[Brief]: Your task is to retype, exactly and without pictures, the line holding "The image size is (756, 536)." and each line that follows it to the end of the entries.

[Supplied records]:
************

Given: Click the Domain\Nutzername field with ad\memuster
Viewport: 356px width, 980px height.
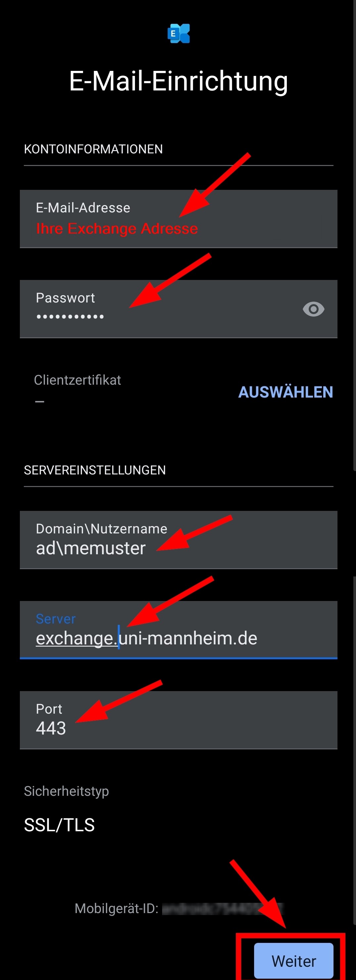Looking at the screenshot, I should tap(179, 540).
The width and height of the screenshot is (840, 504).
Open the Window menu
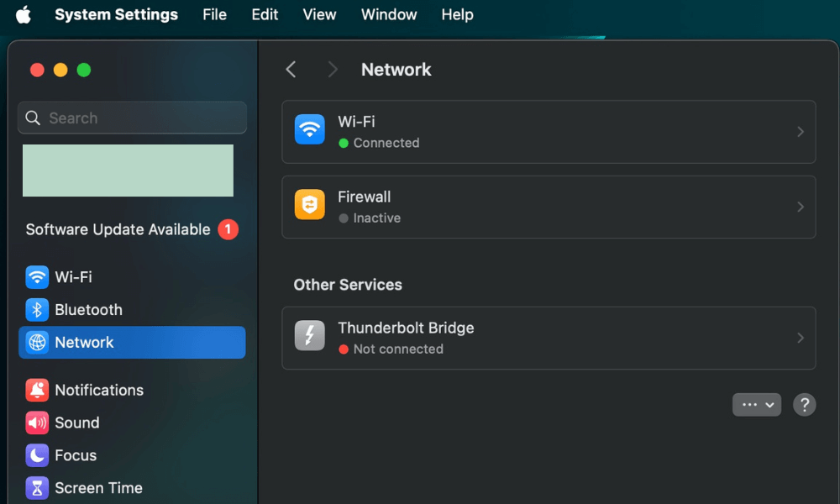[x=389, y=15]
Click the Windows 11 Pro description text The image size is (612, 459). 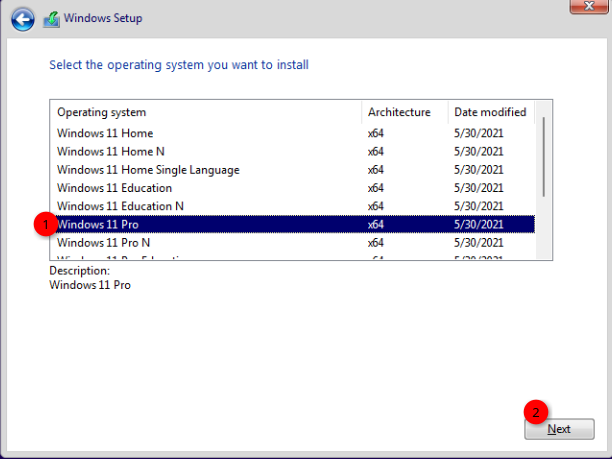pos(90,285)
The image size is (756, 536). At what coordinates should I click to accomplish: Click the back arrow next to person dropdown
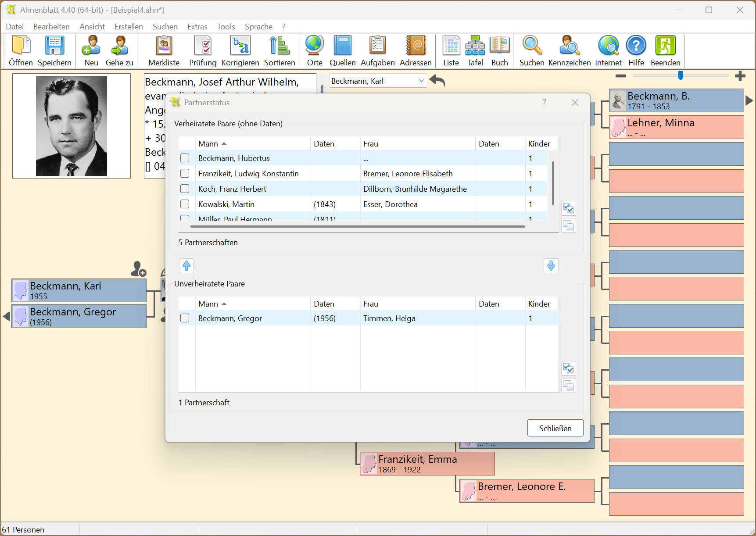coord(437,81)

************

[Task answer]:
The image size is (756, 536). At what coordinates should I click to accomplish: Click the back arrow next to person dropdown
coord(437,81)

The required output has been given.